IEEE SENSORS JOURNAL, VOL. 7, NO. 1, JANUARY 2007

Jose C. Principe (M’83–SM’90–F’00) received the B.S. degree from the University of Porto, Portugal, and the M.S. and Ph.D. degrees from the University of Florida, Gainesville, all in electrical engineering, and the Laurea Honoris Causa degree from the Universita Mediterranea, Reggio Calabria, Italy. He has been a Distinguished Professor of Electrical and Biomedical Engineering at the University of Florida since 2002. He joined the University of Florida in 1987, after an eight-year appointment as Professor at the University of Aveiro, Portugal. He holds five patents and has seven patents pending. He was the supervisory committee Chair of 47 Ph.D. and 61 M.S. students, and he is the author of more than 400 refereed publications (three books, four edited books, 14 book chapters, 116 journal papers, and 276 conference proceedings).

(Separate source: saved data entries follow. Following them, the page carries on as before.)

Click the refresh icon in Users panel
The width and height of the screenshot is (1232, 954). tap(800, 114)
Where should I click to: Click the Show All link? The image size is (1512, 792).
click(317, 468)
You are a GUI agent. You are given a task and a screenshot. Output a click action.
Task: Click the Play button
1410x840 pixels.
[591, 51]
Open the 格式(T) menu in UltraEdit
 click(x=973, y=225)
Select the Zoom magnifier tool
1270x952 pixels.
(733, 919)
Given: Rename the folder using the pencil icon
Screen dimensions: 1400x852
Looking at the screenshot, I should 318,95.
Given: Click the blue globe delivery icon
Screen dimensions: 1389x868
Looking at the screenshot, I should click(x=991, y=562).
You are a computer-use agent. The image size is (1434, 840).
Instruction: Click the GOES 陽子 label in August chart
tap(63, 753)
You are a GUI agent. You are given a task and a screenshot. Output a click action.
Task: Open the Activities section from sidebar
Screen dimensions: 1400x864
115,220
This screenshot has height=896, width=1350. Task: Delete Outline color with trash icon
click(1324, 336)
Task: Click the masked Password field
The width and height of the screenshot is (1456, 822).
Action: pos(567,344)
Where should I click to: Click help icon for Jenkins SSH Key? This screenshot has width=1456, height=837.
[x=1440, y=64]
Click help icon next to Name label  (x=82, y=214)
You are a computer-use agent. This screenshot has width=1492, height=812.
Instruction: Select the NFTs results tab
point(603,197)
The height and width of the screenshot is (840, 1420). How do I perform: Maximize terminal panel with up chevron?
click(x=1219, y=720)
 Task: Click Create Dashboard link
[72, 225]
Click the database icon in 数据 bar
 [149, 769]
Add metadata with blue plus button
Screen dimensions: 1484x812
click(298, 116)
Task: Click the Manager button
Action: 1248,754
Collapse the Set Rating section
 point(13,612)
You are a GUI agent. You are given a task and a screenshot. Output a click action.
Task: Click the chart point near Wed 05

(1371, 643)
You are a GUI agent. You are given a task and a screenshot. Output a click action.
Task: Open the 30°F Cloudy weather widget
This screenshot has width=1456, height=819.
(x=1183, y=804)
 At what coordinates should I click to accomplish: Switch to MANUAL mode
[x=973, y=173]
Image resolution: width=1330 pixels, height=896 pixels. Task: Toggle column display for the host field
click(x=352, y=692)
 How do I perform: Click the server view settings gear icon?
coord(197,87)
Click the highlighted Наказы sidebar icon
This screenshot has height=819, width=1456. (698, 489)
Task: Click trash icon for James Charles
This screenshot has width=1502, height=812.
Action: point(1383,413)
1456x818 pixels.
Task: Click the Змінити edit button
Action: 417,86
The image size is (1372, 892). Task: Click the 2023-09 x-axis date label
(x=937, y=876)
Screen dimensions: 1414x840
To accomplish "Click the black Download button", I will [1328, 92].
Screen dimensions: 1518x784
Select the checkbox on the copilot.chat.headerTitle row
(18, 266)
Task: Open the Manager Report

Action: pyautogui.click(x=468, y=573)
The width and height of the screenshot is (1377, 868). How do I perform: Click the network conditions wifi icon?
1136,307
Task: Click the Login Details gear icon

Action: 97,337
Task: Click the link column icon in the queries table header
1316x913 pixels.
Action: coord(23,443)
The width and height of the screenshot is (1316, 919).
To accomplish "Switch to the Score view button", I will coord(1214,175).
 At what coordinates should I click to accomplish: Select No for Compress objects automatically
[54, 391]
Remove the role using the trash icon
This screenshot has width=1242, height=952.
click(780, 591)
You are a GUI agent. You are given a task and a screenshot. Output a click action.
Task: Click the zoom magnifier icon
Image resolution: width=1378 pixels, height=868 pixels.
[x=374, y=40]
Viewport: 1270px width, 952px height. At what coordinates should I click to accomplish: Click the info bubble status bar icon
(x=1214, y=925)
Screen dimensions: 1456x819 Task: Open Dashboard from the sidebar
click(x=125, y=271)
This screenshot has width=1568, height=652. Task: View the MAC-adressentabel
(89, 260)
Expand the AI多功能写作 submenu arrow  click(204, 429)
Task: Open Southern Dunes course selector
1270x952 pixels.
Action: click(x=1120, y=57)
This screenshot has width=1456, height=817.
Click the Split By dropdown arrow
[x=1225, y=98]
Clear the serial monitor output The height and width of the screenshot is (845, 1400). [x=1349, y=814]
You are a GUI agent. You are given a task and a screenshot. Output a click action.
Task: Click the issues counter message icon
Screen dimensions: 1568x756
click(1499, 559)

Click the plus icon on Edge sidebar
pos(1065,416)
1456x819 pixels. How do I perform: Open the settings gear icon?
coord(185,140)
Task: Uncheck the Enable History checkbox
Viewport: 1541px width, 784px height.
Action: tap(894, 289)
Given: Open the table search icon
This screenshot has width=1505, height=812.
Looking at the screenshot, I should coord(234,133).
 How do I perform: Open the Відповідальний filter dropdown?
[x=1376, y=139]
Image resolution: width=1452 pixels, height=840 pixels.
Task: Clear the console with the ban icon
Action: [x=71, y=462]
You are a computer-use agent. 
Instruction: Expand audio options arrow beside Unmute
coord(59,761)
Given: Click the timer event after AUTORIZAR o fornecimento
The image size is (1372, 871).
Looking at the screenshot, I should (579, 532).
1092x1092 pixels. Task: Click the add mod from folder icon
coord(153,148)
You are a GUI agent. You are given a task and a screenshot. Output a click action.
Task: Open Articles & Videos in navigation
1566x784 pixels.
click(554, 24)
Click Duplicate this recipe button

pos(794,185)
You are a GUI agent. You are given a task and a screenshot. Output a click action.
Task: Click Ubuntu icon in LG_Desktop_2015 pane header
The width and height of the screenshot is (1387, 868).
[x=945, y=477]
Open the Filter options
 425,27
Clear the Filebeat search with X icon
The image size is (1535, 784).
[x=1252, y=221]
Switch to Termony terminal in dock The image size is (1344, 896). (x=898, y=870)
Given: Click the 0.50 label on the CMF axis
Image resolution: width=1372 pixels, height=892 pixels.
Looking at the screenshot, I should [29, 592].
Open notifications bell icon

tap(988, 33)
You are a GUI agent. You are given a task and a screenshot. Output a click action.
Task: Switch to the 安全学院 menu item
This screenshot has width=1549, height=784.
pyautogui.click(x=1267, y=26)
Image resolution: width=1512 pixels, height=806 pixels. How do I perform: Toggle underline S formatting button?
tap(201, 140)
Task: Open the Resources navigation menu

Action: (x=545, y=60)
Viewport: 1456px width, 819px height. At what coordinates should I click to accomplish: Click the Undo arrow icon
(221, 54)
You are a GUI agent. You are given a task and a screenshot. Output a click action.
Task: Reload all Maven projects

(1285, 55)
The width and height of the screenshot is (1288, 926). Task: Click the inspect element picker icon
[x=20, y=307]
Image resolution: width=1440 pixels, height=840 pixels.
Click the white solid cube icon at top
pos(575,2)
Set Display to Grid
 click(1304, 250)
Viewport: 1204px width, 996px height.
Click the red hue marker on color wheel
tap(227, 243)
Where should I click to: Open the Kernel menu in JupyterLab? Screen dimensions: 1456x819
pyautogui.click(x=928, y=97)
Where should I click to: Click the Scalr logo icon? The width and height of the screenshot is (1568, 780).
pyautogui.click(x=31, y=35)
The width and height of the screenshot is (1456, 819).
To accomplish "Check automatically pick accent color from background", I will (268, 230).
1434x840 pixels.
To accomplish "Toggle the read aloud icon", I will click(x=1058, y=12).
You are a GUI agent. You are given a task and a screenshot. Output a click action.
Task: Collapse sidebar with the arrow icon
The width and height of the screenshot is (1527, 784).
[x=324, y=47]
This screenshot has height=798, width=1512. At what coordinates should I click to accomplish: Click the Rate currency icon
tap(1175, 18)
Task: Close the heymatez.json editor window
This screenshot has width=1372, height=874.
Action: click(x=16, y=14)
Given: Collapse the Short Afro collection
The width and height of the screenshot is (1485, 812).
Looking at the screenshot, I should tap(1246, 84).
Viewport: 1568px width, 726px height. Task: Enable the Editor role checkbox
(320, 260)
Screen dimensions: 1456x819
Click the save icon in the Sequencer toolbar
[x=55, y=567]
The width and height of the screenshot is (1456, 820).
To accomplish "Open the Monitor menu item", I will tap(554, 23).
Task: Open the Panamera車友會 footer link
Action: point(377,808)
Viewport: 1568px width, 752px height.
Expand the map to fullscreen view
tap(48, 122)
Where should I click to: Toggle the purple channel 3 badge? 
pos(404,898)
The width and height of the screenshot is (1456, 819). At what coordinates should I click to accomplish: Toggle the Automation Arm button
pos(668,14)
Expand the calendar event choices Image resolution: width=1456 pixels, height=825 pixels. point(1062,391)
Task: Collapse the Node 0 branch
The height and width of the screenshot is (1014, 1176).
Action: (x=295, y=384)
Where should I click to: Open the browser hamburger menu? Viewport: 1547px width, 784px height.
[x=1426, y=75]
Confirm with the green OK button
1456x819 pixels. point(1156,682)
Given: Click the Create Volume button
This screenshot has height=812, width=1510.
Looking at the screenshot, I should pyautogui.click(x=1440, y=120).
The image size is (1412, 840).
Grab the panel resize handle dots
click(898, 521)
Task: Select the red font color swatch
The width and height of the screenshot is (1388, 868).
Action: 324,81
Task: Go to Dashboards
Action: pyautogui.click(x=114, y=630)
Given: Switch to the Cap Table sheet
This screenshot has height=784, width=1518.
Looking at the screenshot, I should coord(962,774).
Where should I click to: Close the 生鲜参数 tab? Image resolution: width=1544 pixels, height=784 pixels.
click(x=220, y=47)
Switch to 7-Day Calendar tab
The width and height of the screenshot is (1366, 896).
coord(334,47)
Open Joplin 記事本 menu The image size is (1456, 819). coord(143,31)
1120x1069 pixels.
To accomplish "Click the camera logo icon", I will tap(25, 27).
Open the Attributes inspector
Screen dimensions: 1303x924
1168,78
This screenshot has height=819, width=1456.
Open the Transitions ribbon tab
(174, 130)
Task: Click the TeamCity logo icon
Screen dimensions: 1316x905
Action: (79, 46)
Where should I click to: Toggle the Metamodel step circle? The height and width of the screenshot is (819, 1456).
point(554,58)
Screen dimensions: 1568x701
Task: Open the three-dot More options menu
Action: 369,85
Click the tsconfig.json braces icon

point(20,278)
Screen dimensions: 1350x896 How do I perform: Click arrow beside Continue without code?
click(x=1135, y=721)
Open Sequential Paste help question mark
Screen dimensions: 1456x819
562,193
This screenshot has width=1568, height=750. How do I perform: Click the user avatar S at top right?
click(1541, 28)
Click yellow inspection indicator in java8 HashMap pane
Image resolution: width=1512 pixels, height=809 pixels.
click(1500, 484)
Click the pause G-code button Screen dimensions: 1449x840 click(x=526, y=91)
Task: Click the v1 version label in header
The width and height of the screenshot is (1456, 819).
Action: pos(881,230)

His interests lie in nonlinear, non-Gaussian optimal signal processing and modeling and biomedical engineering. In 1991, he created the Computational NeuroEngineering Laboratory to synergistically focus on research in biological information processing models. Dr. Principe is a past President of the International Neural Network Society and Editor-in-Chief of the Transactions of Biomedical Engineering since 2001, as well as a former member of the Advisory Science Board of the FDA.